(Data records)
***

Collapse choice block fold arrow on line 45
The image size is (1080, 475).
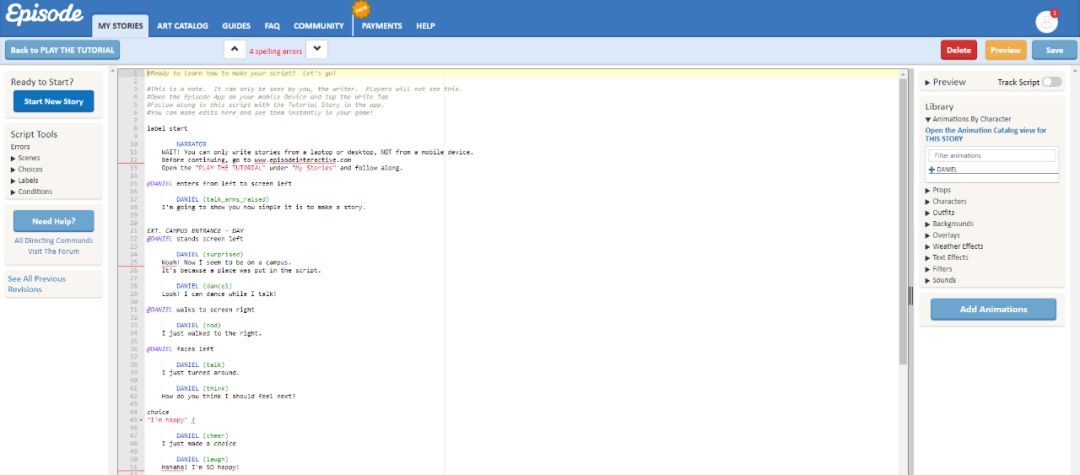pos(141,419)
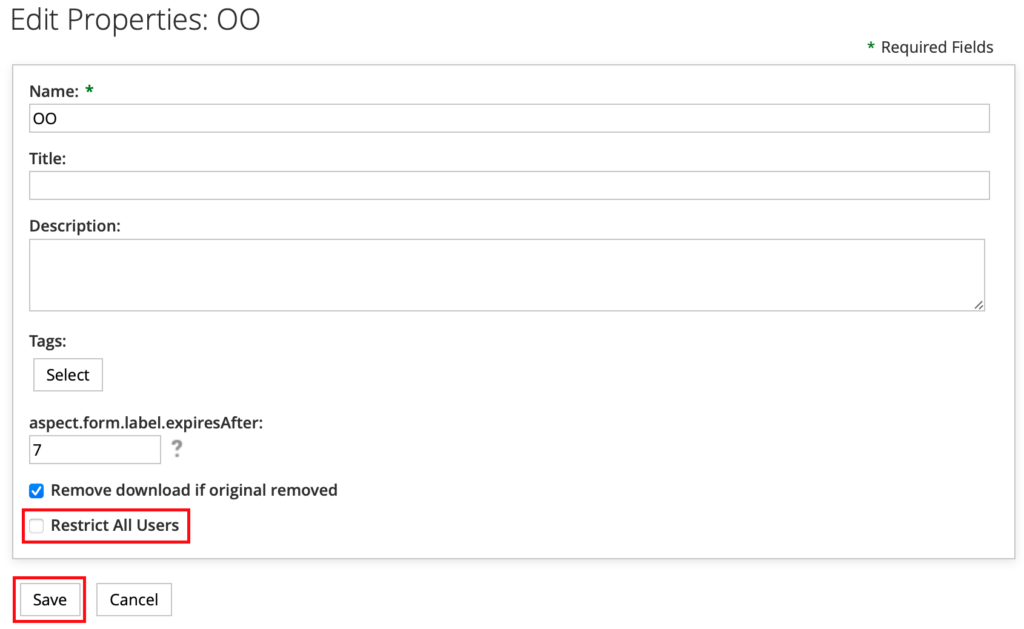Click the "Description:" field label
This screenshot has height=629, width=1024.
pyautogui.click(x=75, y=226)
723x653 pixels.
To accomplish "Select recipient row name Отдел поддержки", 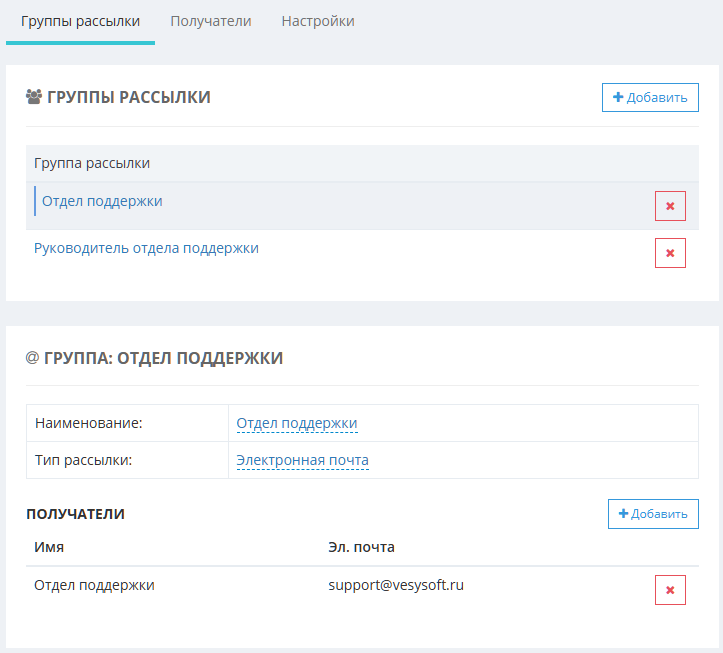I will pos(94,585).
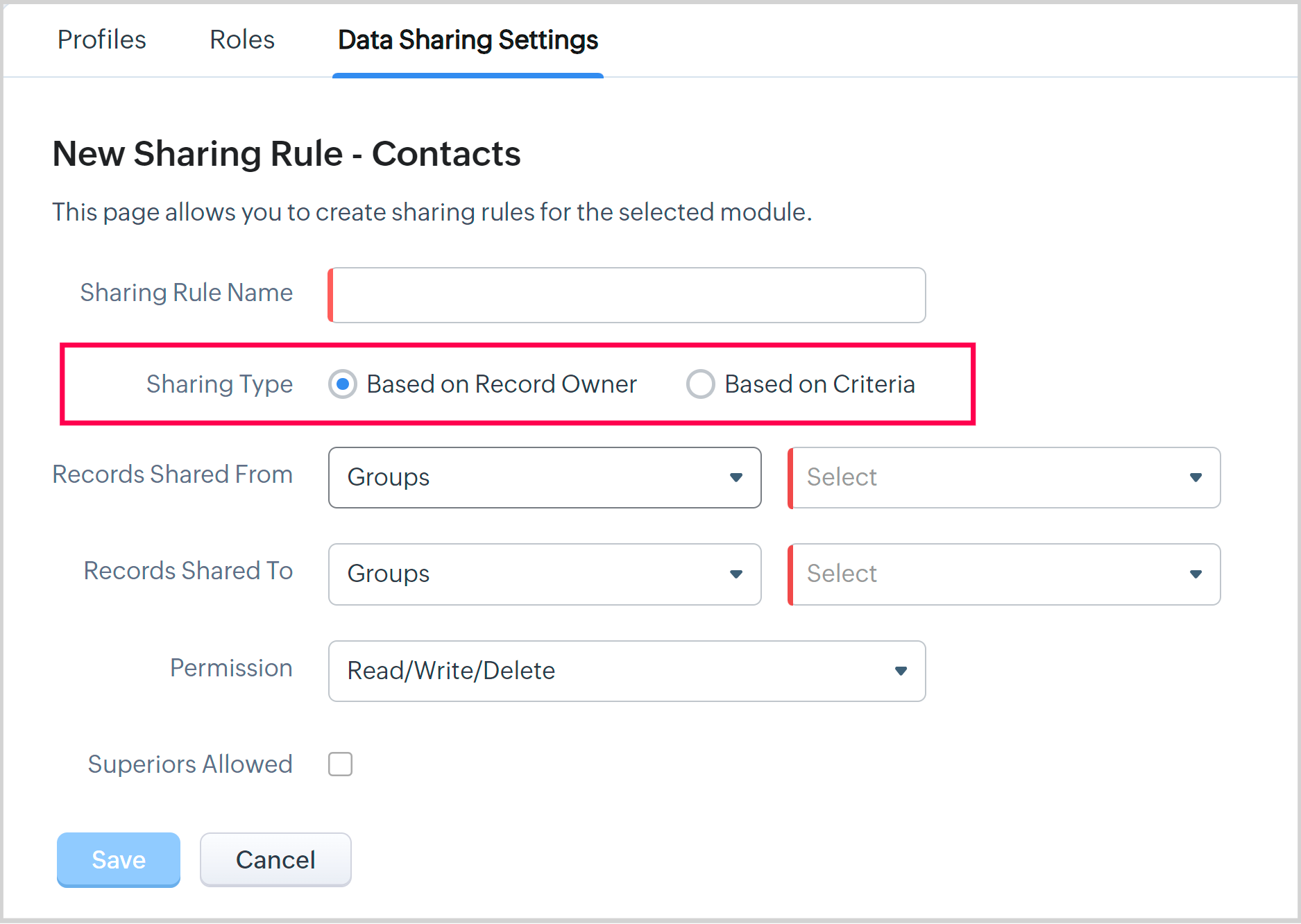Open the Permission Read/Write/Delete dropdown
The image size is (1301, 924).
(611, 671)
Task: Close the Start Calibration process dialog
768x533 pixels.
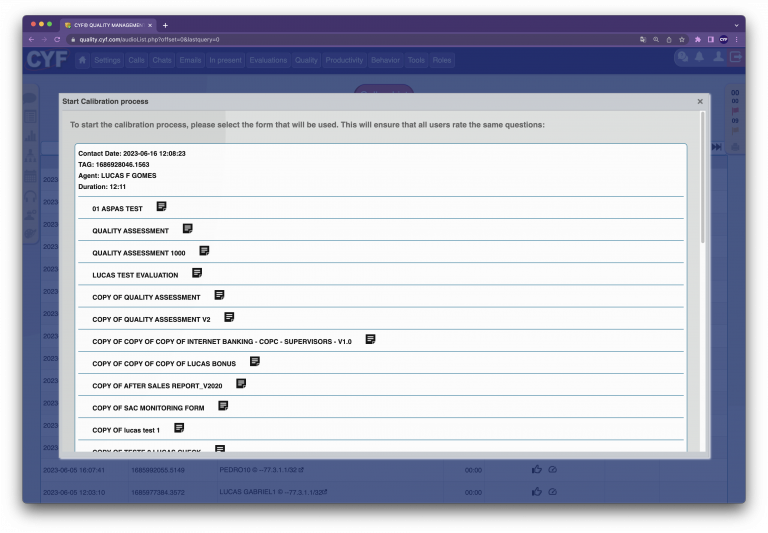Action: pyautogui.click(x=699, y=101)
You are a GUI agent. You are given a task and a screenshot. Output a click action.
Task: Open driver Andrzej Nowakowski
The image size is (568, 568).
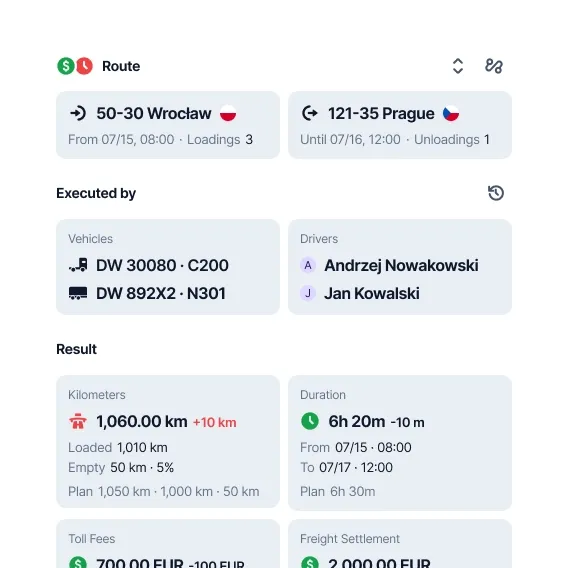[401, 265]
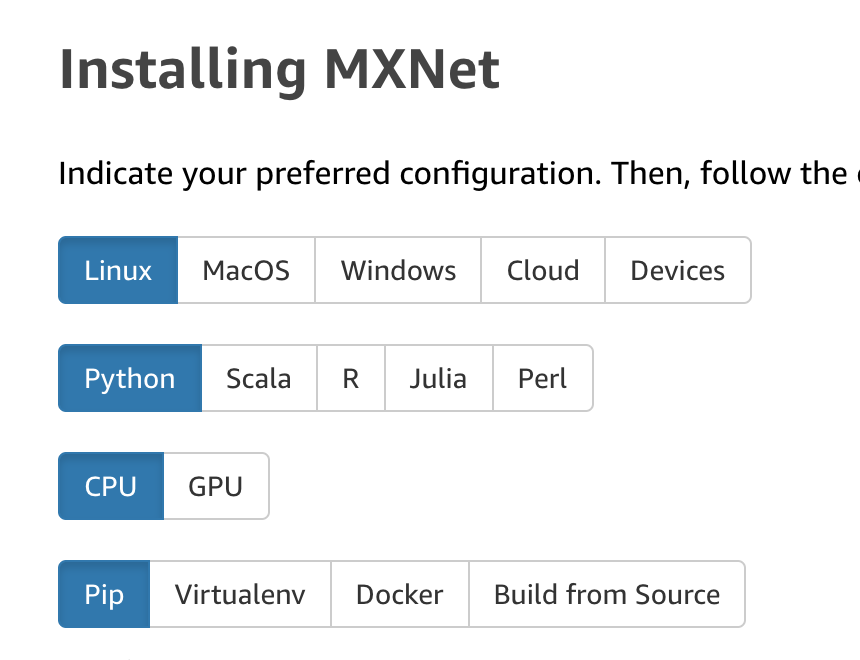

***

* [ACTION ITEM]
Could you set down verbatim the lines from the beginning of the entries above through the line containing "723x653 pixels.", both included, leaving out the pictures?

* [WRITTEN ANSWER]
Collapse choice block fold arrow on line 45
The image size is (1080, 475).
pos(141,419)
Click the "Description:" field label
This screenshot has height=629, width=1024.
pyautogui.click(x=75, y=226)
723x653 pixels.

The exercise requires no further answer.